If you are looking for top prospects in the world of mixed martial arts, the Pacific Northwest is a great place to start. Camps like Team Quest, Rose City Fight Club, Sikjitsu, and American Martial Arts Center boast champions and challengers at every level of the MMA world. However, it’s not just these big-name camps that bring up top prospects. Sometimes a curious mind finds their way into a Jiu Jitsu class and eventually builds them self into a highly skilled martial artist. At Gracie Barra in Portland, Emily “The Mantis Shrimp” Corso has done just that. A fitness lover, writer, and public speaker, Corso has become a dominant mixed martial artist. With a record of 6-0 as an amateur and 4-0 as a pro, Corso has ten fights and ten finishes. With a resume like that it’s no wonder Corso is on the verge of cracking the flyweight top 10. This week I had a chance to talk with “The Mantis Shrimp” about her rise in MMA and where she thinks she will be heading in the coming year.
Corso’s camp, Gracie Barra, isn’t as widely known as some of the other gyms in Portland. I asked Emily if she ever gets the chance to train outside of her home base, taking advantage of the great gyms Portland has to offer.
“[I do my] Muay Thai and boxing at Burke Camp [in Oregon City]. As I am currently in a place of transition, I’ve been visiting new gyms more often to find the coaches and training partners that I like to work with. I like to think that I’m building my MMA ‘dream team.’”
Recently Corso’s name has come up on a couple of top 20 lists for flyweights. With this year being Corso’s first as a professional, her rise up the ranks has been rather swift. I asked Emily if she was surprised by the quick success.
“I was very surprised by how quickly I’ve been able to climb the [rankings]. Though rankings were never part of why I got into this, it’s very motivating for me to see how close the top is. It’s not that important to me to climb quickly, but making steady progress feels very good.”
With nothing but submission victories to her credit one of the obvious questions that comes up when people scout Corso is just how good is her striking game? In talking about this with Corso I found the confidence she has in her striking is very high; it seems she is just waiting for a chance to apply her craft. She summed up the concern about her striking by saying,
“I really would like to showcase my striking, but none of my recent fights have lasted long enough for it yet. I’m very excited about the new dynamic my training at Burke Camp will bring to my standup game, so I hope to get to show it off when the right opportunity arises.”
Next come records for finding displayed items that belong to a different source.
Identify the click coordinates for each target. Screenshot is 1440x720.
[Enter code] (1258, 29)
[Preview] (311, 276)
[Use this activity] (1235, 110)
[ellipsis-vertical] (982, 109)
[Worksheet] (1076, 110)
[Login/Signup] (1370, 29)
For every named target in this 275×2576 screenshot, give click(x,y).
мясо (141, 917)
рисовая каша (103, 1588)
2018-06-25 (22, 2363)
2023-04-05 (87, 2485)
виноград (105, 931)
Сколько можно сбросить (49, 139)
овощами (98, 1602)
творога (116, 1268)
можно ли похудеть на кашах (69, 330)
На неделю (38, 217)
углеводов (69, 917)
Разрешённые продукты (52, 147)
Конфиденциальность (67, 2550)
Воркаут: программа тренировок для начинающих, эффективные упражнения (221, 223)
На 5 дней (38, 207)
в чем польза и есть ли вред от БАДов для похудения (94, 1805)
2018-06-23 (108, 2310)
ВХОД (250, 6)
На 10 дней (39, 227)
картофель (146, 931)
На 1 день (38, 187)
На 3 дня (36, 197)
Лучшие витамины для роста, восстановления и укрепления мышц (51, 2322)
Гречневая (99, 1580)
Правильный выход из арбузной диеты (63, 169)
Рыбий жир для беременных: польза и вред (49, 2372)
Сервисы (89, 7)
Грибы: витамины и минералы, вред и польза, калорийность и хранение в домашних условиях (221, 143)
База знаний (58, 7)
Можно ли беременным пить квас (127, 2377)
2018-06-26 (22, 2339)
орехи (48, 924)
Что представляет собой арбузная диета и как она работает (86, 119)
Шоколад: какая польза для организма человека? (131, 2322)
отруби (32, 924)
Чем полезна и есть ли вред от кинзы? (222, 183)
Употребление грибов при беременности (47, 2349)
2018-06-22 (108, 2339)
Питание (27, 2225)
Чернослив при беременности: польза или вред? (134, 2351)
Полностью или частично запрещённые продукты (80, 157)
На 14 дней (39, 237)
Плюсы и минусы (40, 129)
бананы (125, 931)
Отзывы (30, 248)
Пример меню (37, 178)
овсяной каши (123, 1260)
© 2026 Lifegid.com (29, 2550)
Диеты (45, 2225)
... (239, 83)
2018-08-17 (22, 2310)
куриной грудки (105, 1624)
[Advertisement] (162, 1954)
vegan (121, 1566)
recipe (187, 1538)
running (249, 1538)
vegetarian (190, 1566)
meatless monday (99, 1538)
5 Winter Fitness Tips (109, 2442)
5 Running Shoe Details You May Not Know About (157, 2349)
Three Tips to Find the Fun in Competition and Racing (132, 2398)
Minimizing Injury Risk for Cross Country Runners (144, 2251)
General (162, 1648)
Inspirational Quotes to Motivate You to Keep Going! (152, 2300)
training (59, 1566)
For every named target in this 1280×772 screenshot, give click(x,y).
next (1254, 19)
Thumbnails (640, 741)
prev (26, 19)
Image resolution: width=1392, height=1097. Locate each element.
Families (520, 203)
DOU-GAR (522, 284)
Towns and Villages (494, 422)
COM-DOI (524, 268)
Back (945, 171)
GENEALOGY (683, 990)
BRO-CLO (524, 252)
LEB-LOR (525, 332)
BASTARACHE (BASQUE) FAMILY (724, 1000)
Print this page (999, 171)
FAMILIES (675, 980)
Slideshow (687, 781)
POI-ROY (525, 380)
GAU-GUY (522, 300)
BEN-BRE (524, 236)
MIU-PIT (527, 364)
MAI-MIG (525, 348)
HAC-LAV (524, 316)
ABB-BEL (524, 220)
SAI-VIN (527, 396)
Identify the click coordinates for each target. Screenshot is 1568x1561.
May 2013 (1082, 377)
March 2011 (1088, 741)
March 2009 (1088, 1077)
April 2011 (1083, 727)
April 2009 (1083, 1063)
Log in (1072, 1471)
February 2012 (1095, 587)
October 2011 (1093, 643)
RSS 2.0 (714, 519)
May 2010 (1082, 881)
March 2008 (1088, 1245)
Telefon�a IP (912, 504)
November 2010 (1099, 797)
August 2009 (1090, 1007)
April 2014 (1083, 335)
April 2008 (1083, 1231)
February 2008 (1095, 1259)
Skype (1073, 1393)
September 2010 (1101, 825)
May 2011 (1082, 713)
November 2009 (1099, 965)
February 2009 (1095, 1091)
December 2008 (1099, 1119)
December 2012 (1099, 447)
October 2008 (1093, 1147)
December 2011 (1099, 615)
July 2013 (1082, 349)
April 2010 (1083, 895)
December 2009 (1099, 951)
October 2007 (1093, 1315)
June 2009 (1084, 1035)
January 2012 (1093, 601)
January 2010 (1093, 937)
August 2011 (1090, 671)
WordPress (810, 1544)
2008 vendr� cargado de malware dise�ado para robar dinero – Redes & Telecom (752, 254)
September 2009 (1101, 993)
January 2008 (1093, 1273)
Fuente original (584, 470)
Greater opportunity appears to be on the horizon for this talented flyweight. Corso confirmed with me that she is currently in talks with a major MMA promotion and it seems that her debut in the mainstream is just around the corner. Corso isn’t just a fighter, she is also an active public speaker and writer who has one of the better blogs from a fighter that I have read multiple times (check it out here). Corso is unique, just like her nickname. And as she told me, mantis shrimp are “violent but eccentric” and she believes that people might look at her the same way they do a brightly colored mantis shrimp.
“I bet no one looking around the bottom of the ocean would see something that looks like an ultraviolet rainbow lobster and think, ‘I bet that’s the most dangerous creature here.’ But it is.”